BeautifulSoup Extract striped Text without Tags

Question

I'm trying to parse content from site (from table) and print only text from node, i'm using .text.strip() but it's doesn't works correct.

My code:

import requests
from bs4 import BeautifulSoup

r = requests.get('http://examplesite.net')
soup = BeautifulSoup(r.content, 'lxml')


builddata = soup.find('table', {'id':'BuildData'})
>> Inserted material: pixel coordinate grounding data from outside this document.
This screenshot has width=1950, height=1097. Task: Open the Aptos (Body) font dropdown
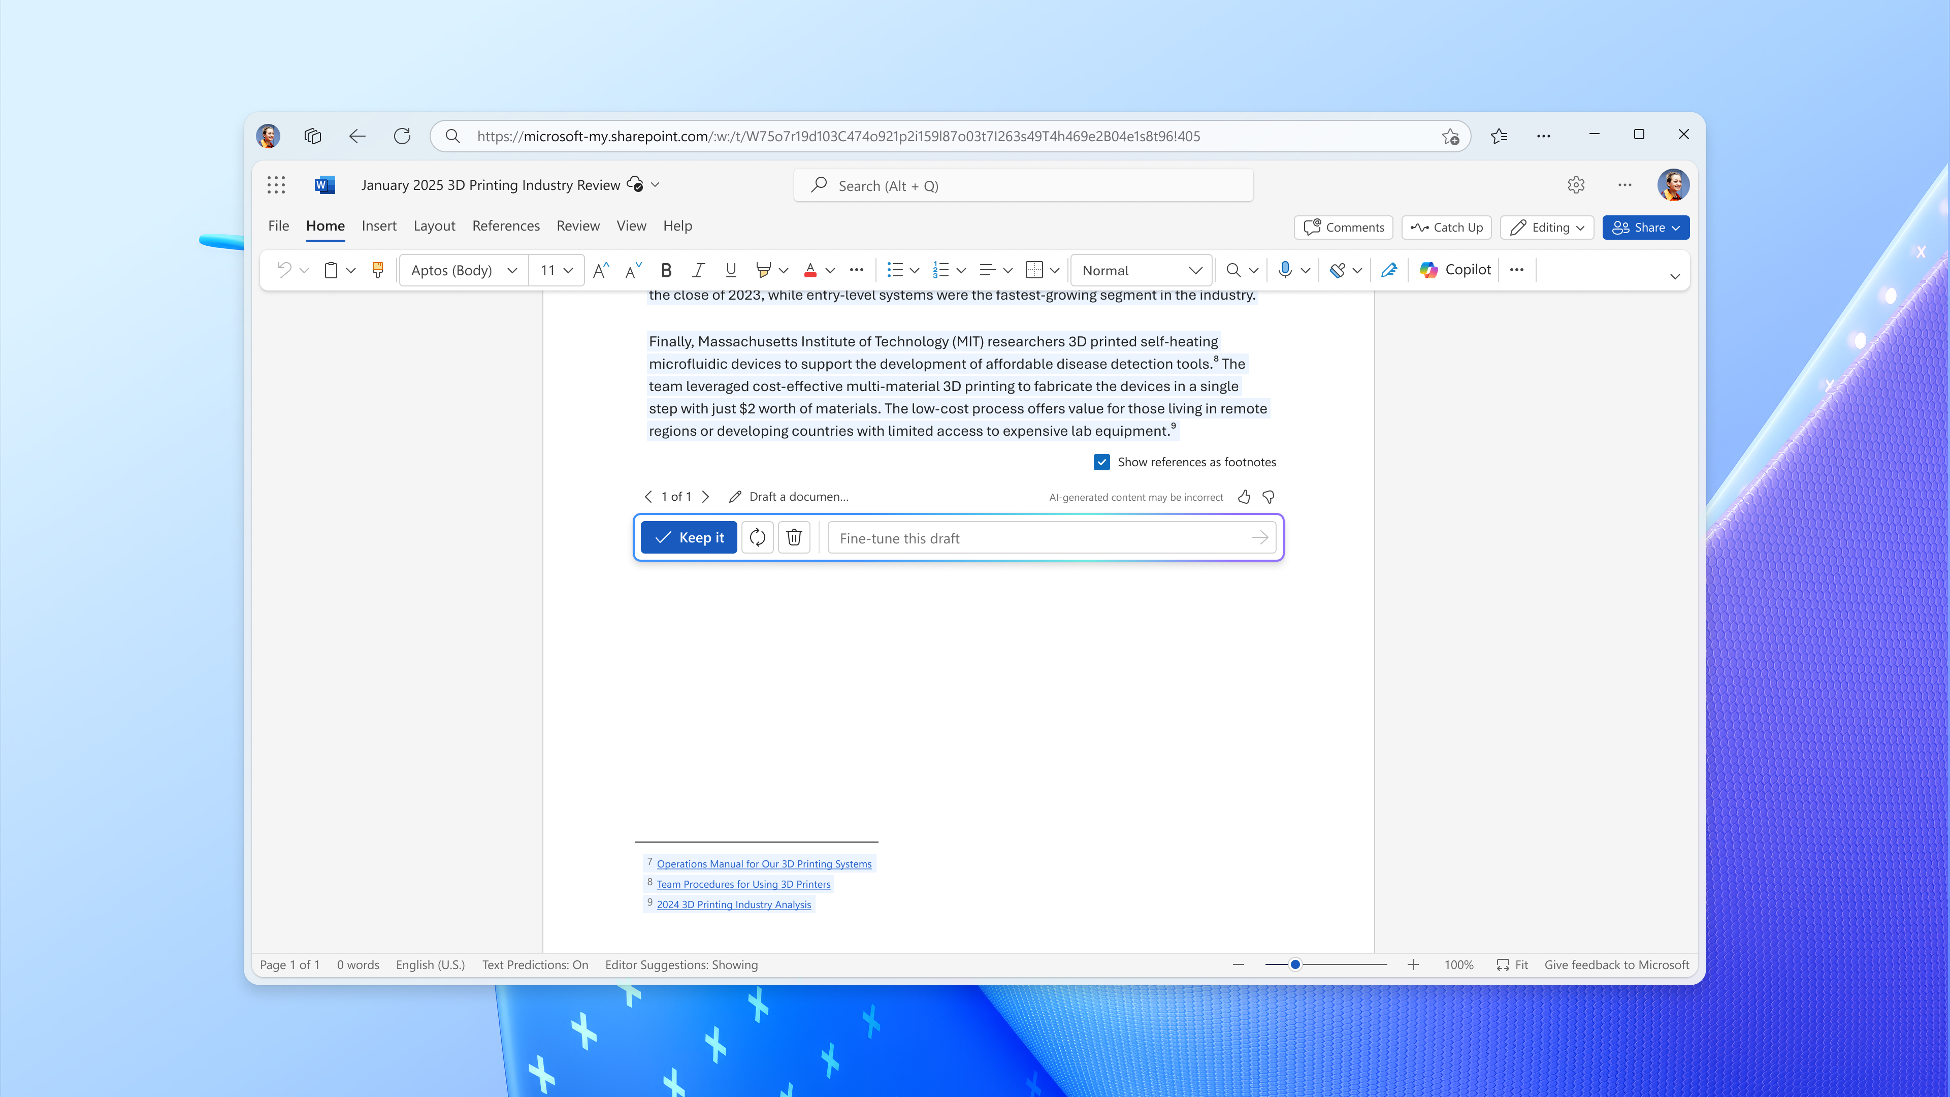coord(464,270)
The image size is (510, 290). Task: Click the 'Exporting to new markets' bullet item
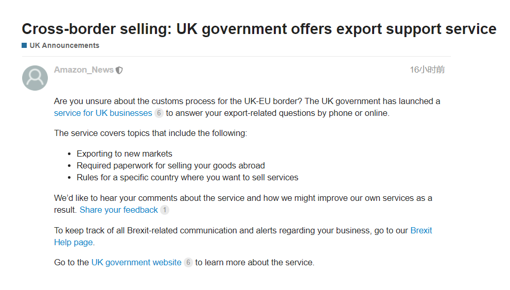click(124, 153)
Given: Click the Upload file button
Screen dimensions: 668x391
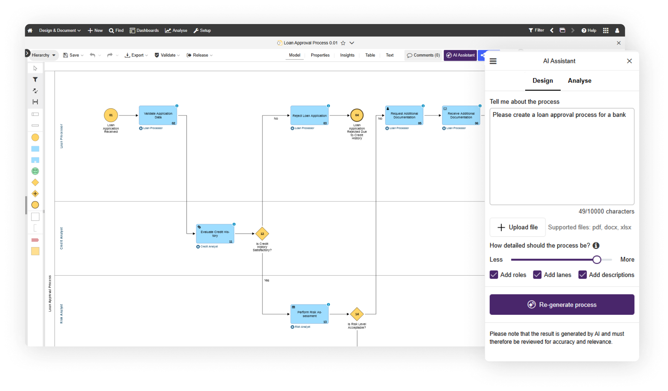Looking at the screenshot, I should click(x=517, y=227).
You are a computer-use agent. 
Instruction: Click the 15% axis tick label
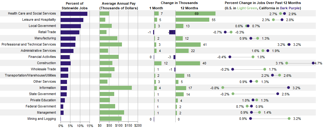click(x=90, y=126)
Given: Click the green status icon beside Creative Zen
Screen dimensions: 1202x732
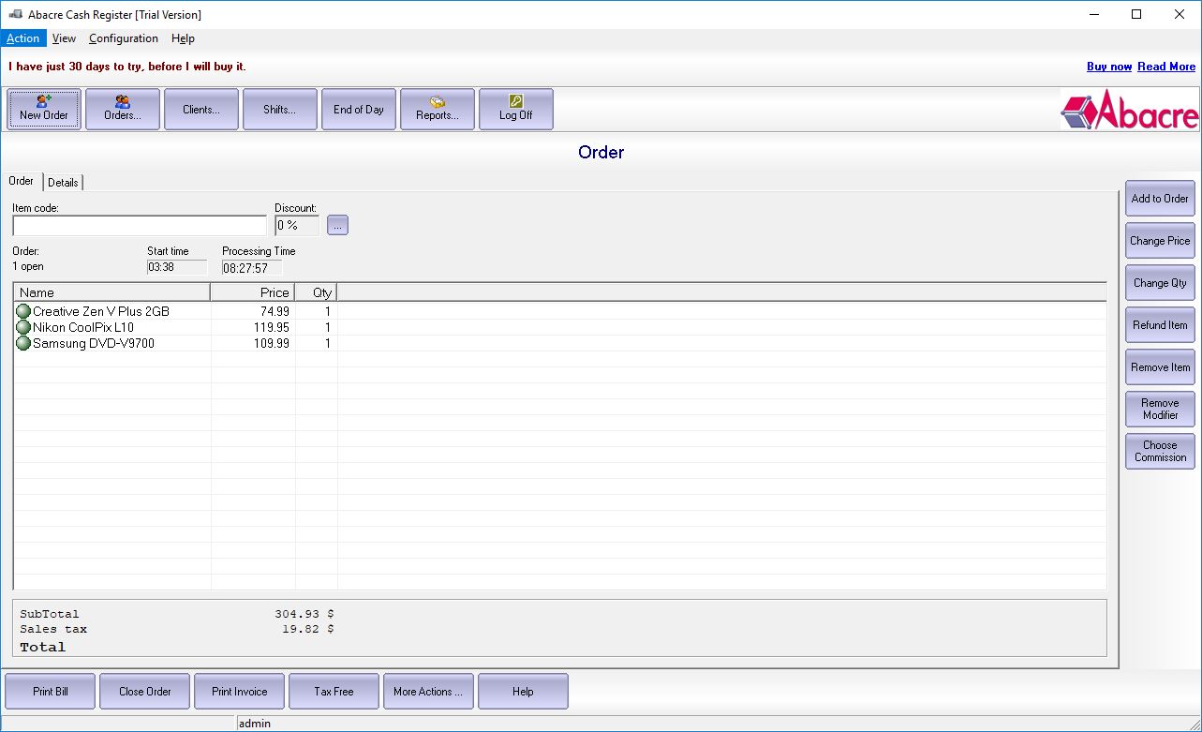Looking at the screenshot, I should coord(22,310).
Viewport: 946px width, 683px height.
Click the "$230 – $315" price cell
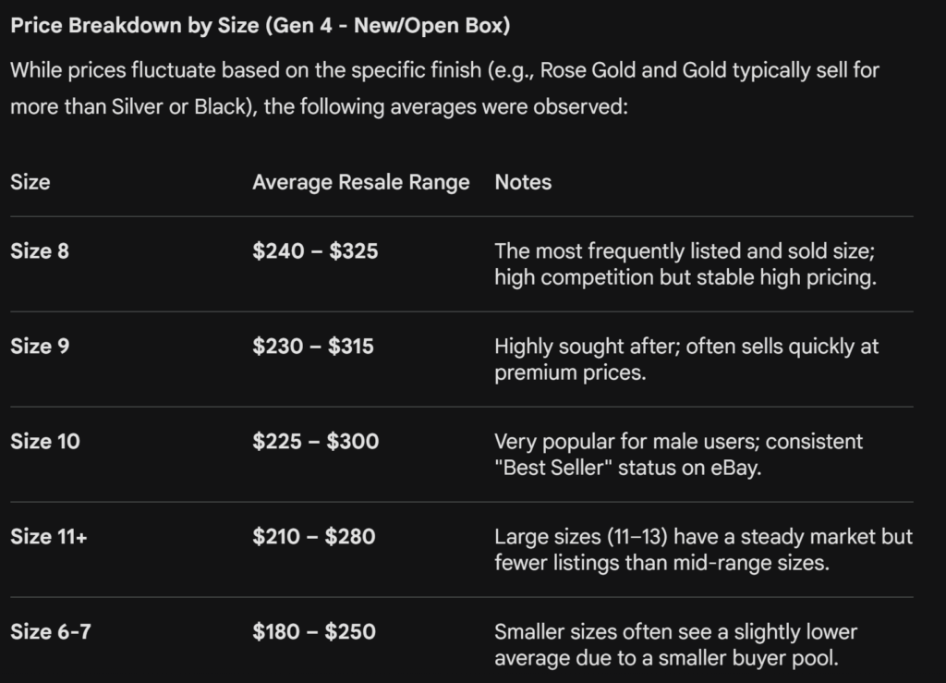tap(313, 346)

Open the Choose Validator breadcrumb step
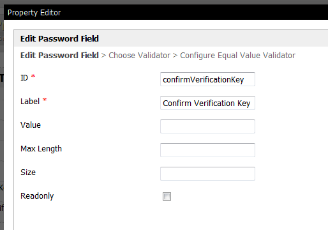(x=140, y=56)
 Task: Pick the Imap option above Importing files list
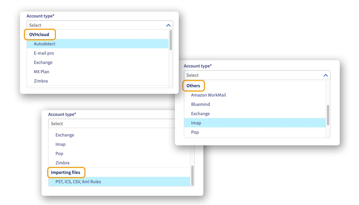pos(61,144)
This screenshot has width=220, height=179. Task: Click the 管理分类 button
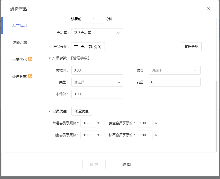pos(191,47)
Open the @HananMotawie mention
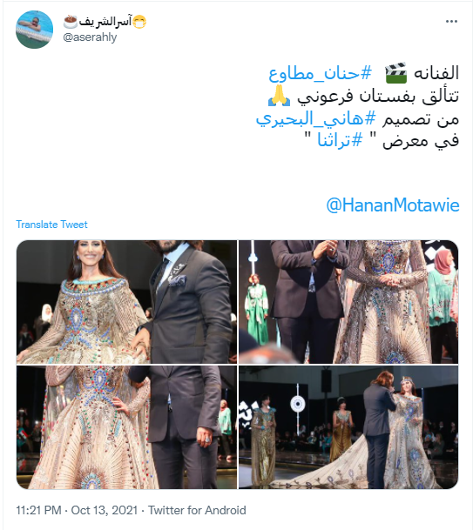The height and width of the screenshot is (530, 473). (x=393, y=205)
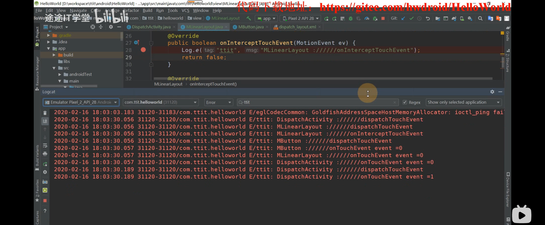The width and height of the screenshot is (545, 225).
Task: Open Logcat panel settings gear
Action: click(492, 92)
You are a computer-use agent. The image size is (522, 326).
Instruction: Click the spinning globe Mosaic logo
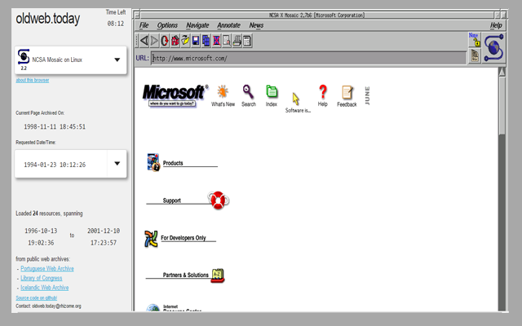pyautogui.click(x=494, y=47)
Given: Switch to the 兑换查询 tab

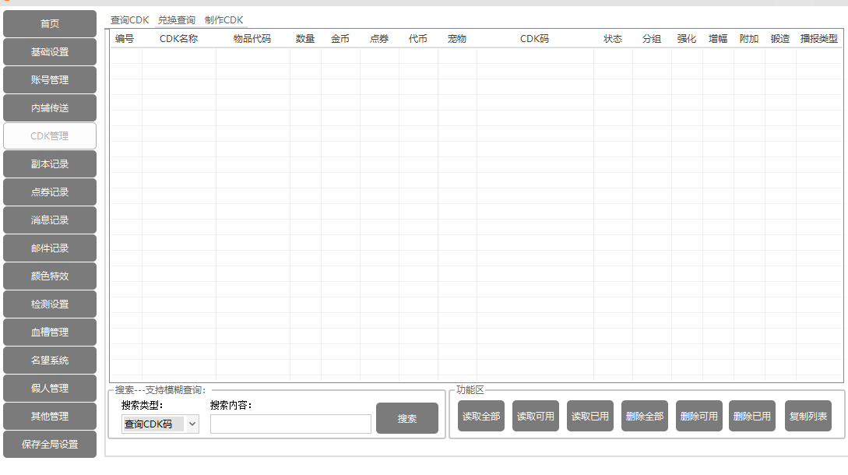Looking at the screenshot, I should pos(177,19).
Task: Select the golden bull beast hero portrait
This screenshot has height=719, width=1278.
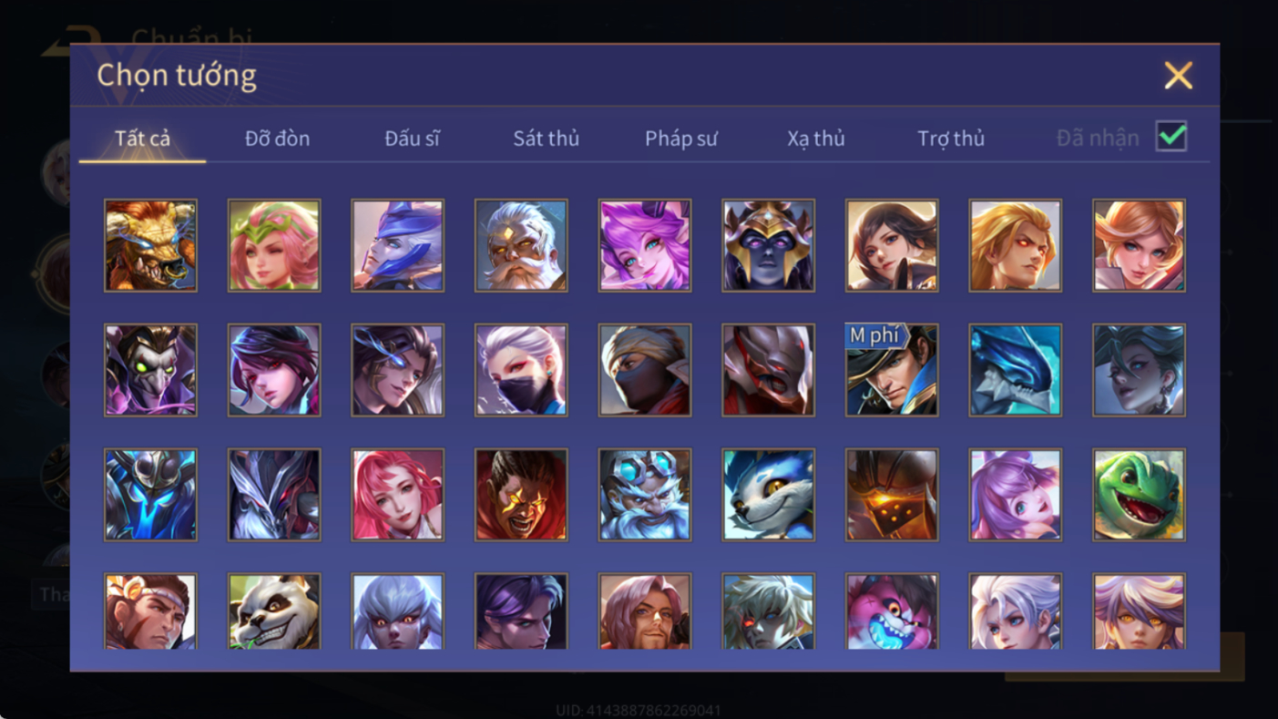Action: (x=150, y=246)
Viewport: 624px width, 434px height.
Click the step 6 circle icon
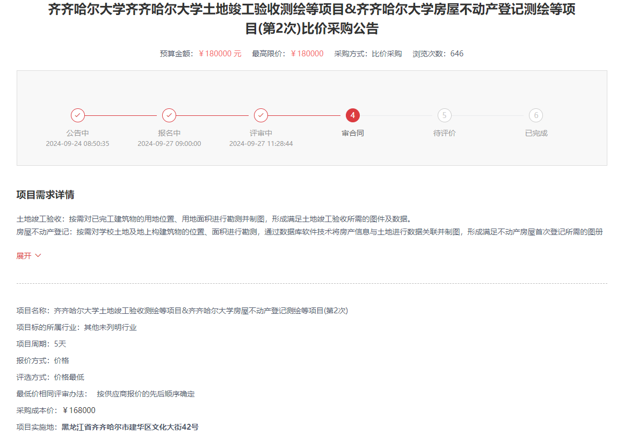536,115
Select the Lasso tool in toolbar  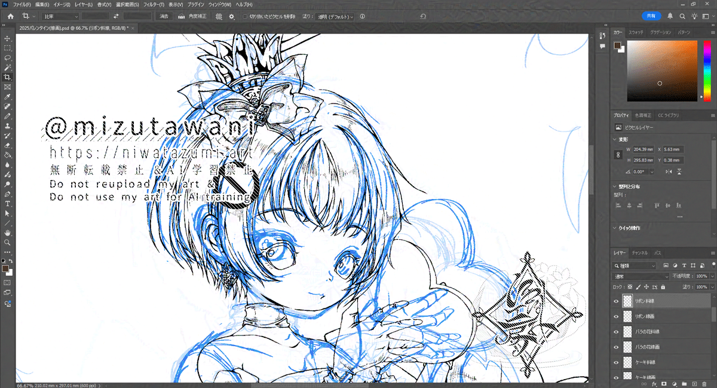(x=7, y=58)
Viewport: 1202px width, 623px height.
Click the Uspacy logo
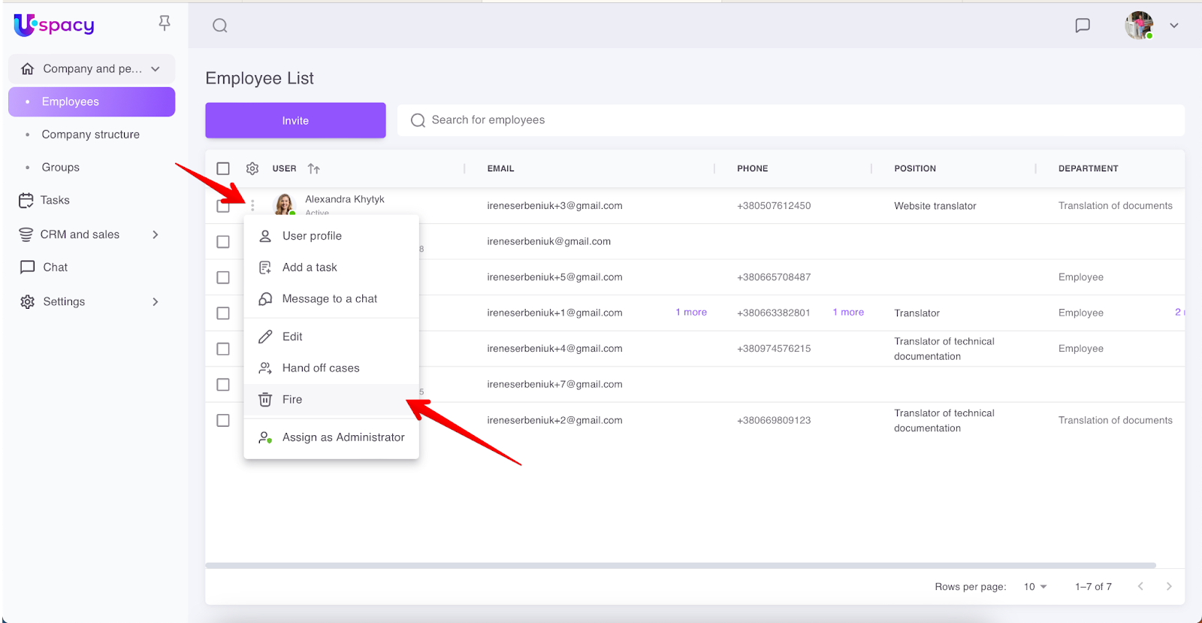pyautogui.click(x=54, y=26)
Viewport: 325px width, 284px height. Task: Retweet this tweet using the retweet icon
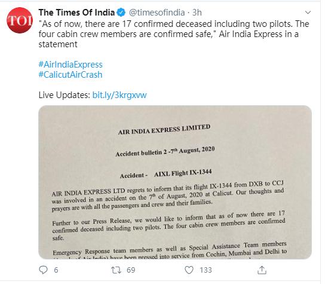click(116, 270)
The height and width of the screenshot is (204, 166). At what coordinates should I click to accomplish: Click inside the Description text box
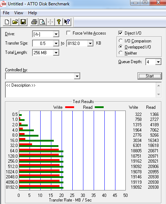coord(81,90)
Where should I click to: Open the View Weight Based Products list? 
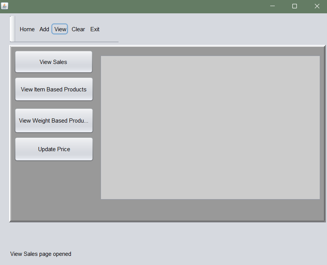coord(53,120)
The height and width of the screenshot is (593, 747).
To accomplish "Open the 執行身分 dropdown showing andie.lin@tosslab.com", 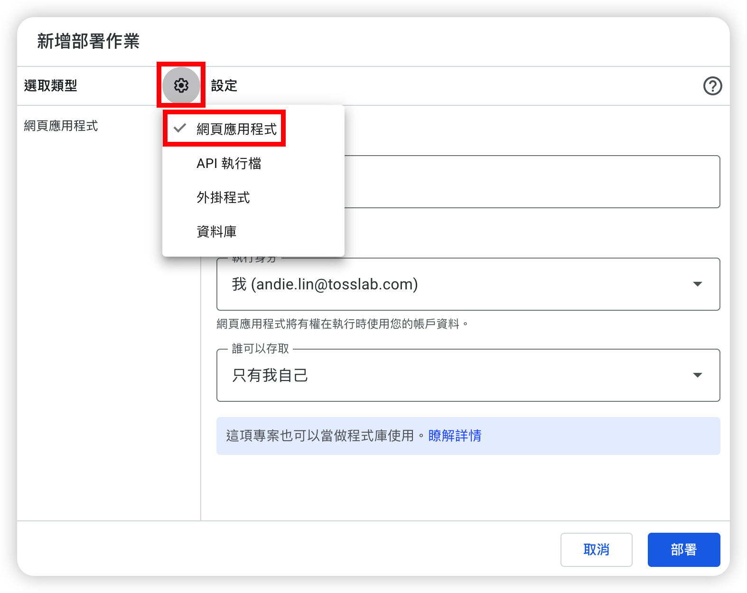I will point(456,284).
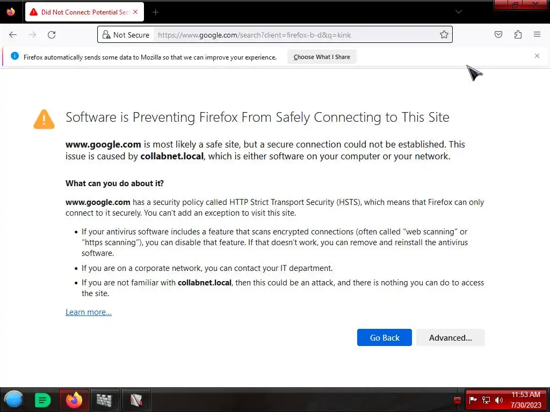Screen dimensions: 550x412
Task: Open the Start menu orb in taskbar
Action: [14, 400]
table_elements = builddata.find_all('tr')
for element in table_elements:
    element_dict = {'element_name':element.findChildren()[0].text.strip(), 'element_value':element.findChildren()[1].text.strip()}
    print(element_dict)

Result:

{'element_value': 'Студия;                                                 1-к кв;                                                 2-к кв;                                                 3-к кв;                                                 4-к кв', 
{'element_value': 'Квартира у воды,     		       		Зеленая зона', 'element_name': 'Особенности:'}

lines with problems, should looks like:

{'element_value': 'Студия; 1-к кв; 2-к кв; 3-к кв; 4-к кв', 
{'element_value': 'Квартира у воды, Зеленая зона', 'element_name': 'Особенности:'}

what i'm doing wrong?

alecxe · Accepted Answer

You should be using get_text() with strip=True:

for element in table_elements:
    name, value = element.find_all("td")[:2]

    element_dict = {
        'element_name': name.get_text(strip=True),
        'element_value': ' '.join(value.get_text(strip=True, separator=" ").split())
    }
    print(element_dict)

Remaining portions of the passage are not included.